| One-Minute Clinician

Denouncing Opioid Use...but What to Use Instead?

The hot topic with respect to practitioner groups is there seems to be a lot of denouncing of the fact that there’s too much opioid use and everyone is looking for ideas to minimize these opioids. But one of the top suggestions that people will consider is maybe nonopioid and nonpharmacologic treatments, which is fine. The problem that we have is everyone is overlooking the main problem: how do you address the problem that the patient’s in for. Many times there is an alternative option, and we can step back, take a different look at the clinical picture, find an interesting way of handling that patient to come up with more appropriate clinical diagnosis, and maybe alter the treatment so that you can minimize the need to prescribe an opiate or other medication to begin with. There are so many patients where we have done nothing different except to take a step backwards, re-evaluate the patient from an entirely new perspective, come up with a new work and clinical diagnosis and then treat a problem to resolution that somebody was managing for chronic pain for often years without resolution. I don’t necessarily think we have to look for new means of treatments but we have to look for better ways of triaging the treatments that we have.

No, not every patient is going to respond to every single treatment. The problem is we group things together like back pain as a single entity when back pain itself is a symptom not a diagnosis. So the diagnosis should be, let’s say, facet-mediated back pain which might be an inflammatory pathology when we should recognize that that same inflammatory pathology with respect to the facet joint might inflame a nerve root causing a radiculitis. So then the most effective treatment would be to somehow control the inflammation of the nerve root and the facet joint so that we can treat it to resolve it. Why do we have to mask the pain or overshoot the problem by let’s say injecting a facet joint and “Ooh that didn’t work,” but you missed part of the problem. So you came back a few weeks later we did a transforaminal epidural and while by that time the facets reinflamed then we feel like it’s the dog chasing its tail.
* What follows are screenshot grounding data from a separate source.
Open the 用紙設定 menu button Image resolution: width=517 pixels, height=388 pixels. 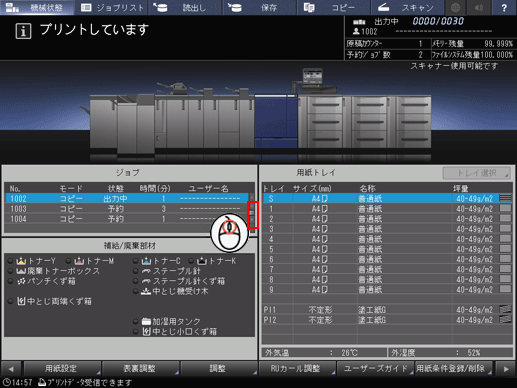(62, 368)
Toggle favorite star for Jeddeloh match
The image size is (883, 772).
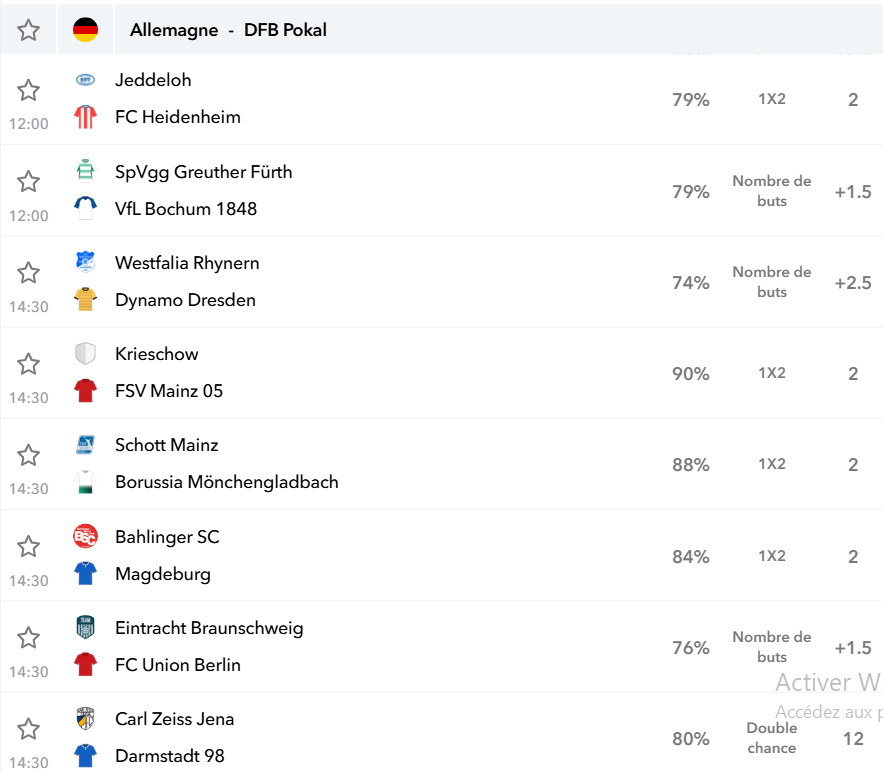pos(28,90)
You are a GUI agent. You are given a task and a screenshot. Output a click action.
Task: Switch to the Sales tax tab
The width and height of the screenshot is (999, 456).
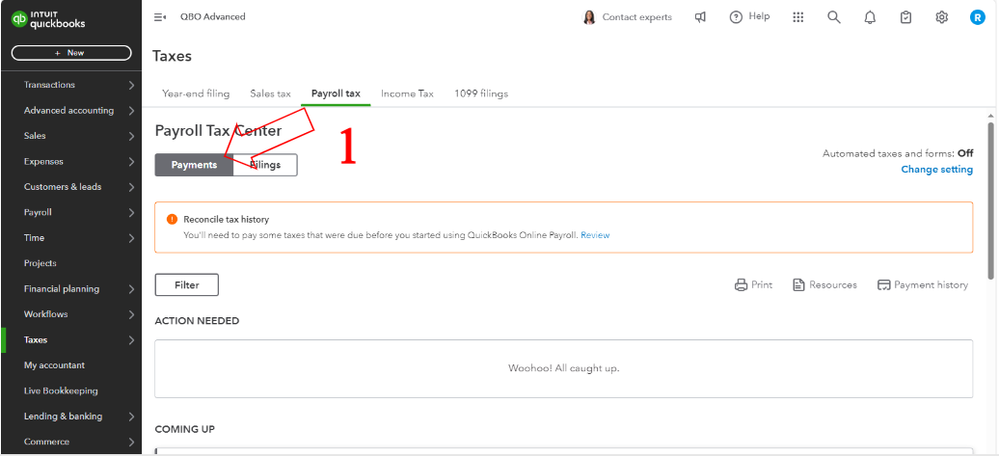coord(270,94)
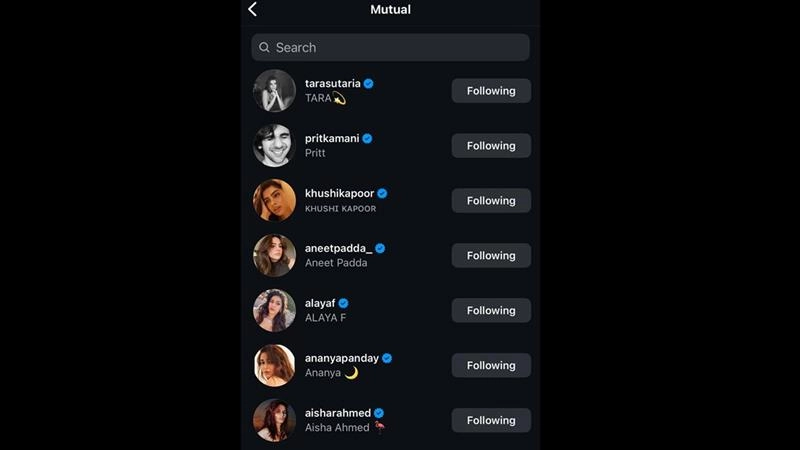
Task: Toggle Following button for pritkamani
Action: tap(491, 146)
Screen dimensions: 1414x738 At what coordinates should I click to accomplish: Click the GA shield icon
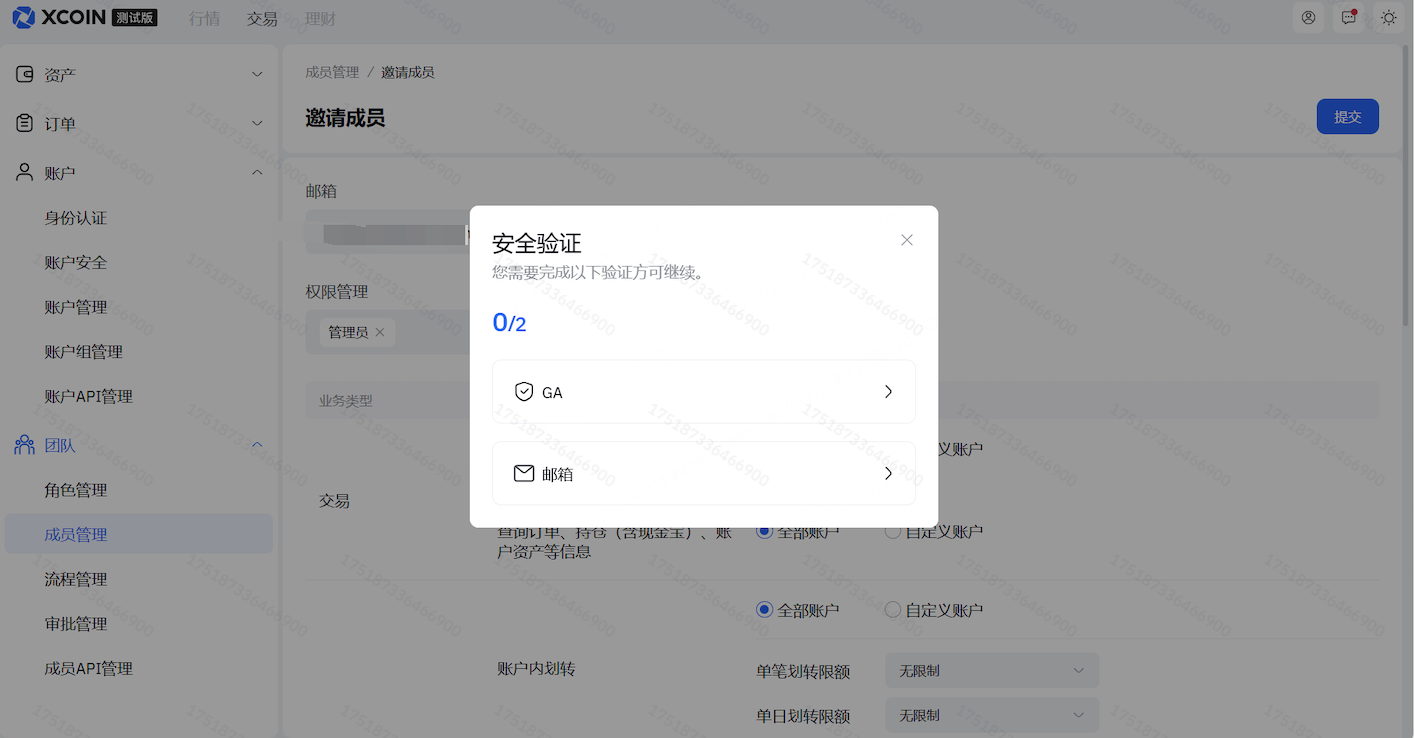pyautogui.click(x=523, y=392)
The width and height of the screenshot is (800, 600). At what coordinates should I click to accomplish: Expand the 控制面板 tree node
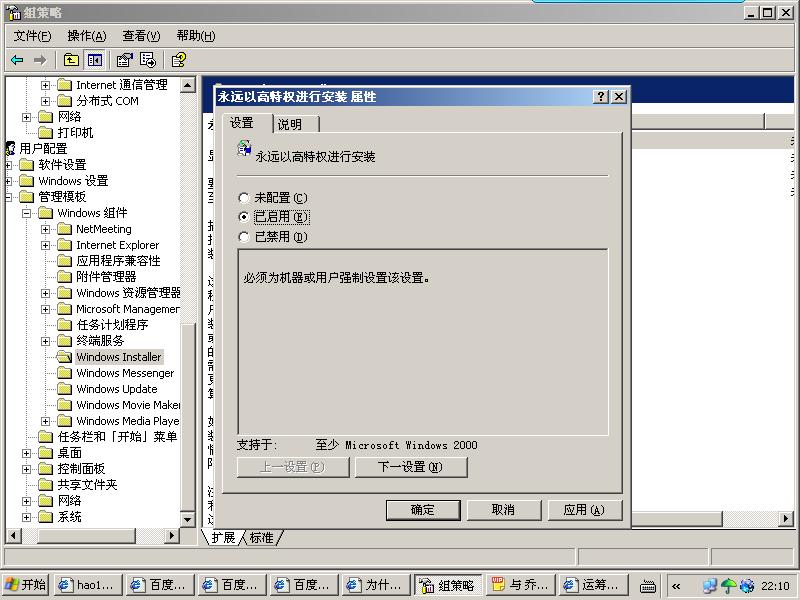point(27,469)
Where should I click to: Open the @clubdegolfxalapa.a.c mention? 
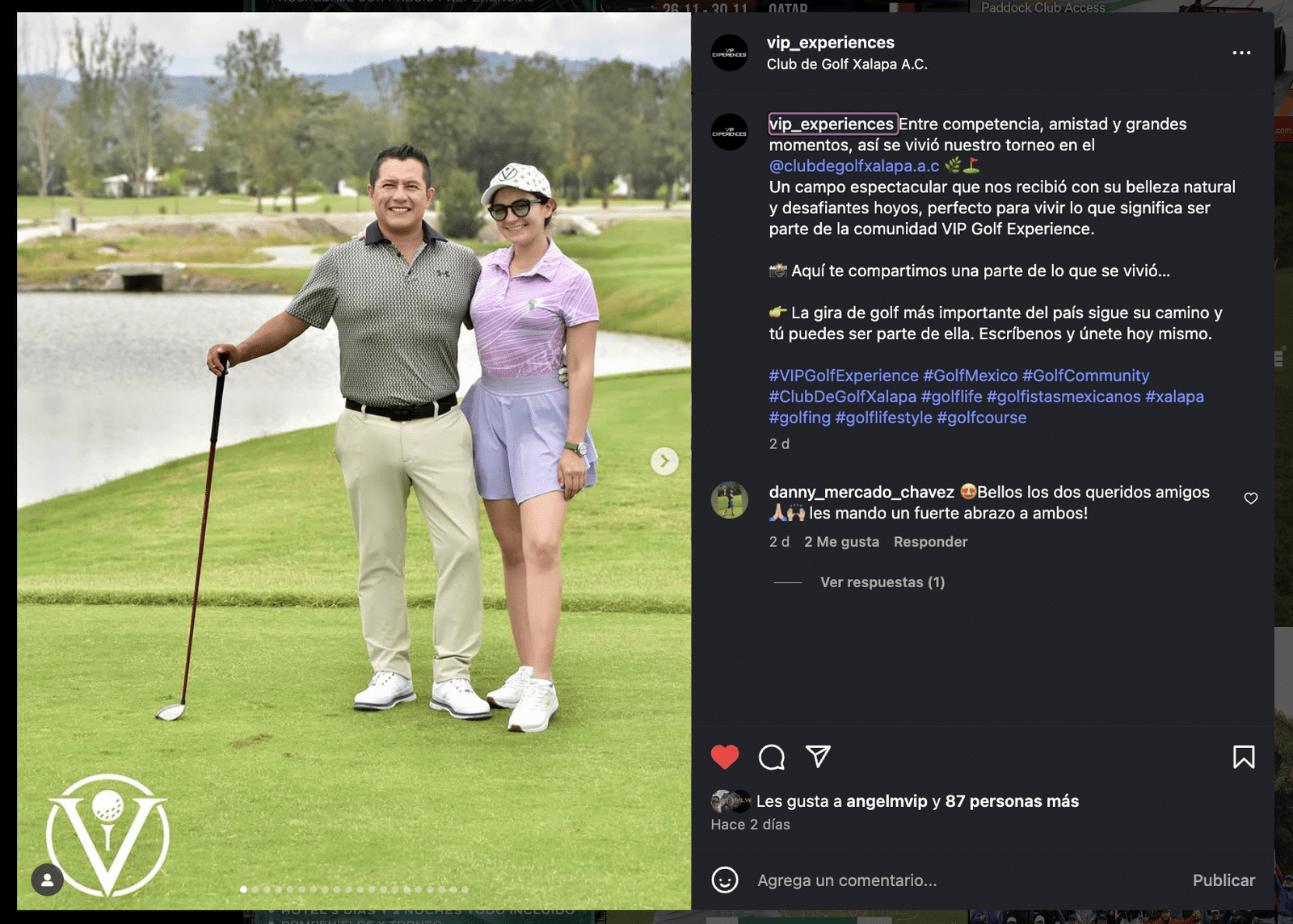(x=853, y=166)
There were other times where it could be something as simple as a patient is overtreated. Some of these patients are on multiple medications by multiple providers for multiple problems because everybody is looking at the patient from the perspective of their own specialty which is very narrow and focused and sometimes the patients don’t even link the pieces together and they’re trying to treat each problem as if it’s independent. How many antidepressant medications do we have that also bleed over into the pain community? If we can modulate or influence the system by putting these patients on these medications which is what we’re doing because we’re influencing them, we’re really not controlling them. How do you know that that anxiety medication is not going to play a role in what that patient’s perception of pain is? We’ve seen so many patients that all you literally have to do is address the medication profile they’re on for another disease state and all of a sudden their pain issues resolved.

So the question is I think a little bit different. It’s basically, how do we center our care or create more of a patient-centered model, which I think would improve our outcomes to begin with.Then we can be a little bit more careful with respect to the care that we’re providing a patient.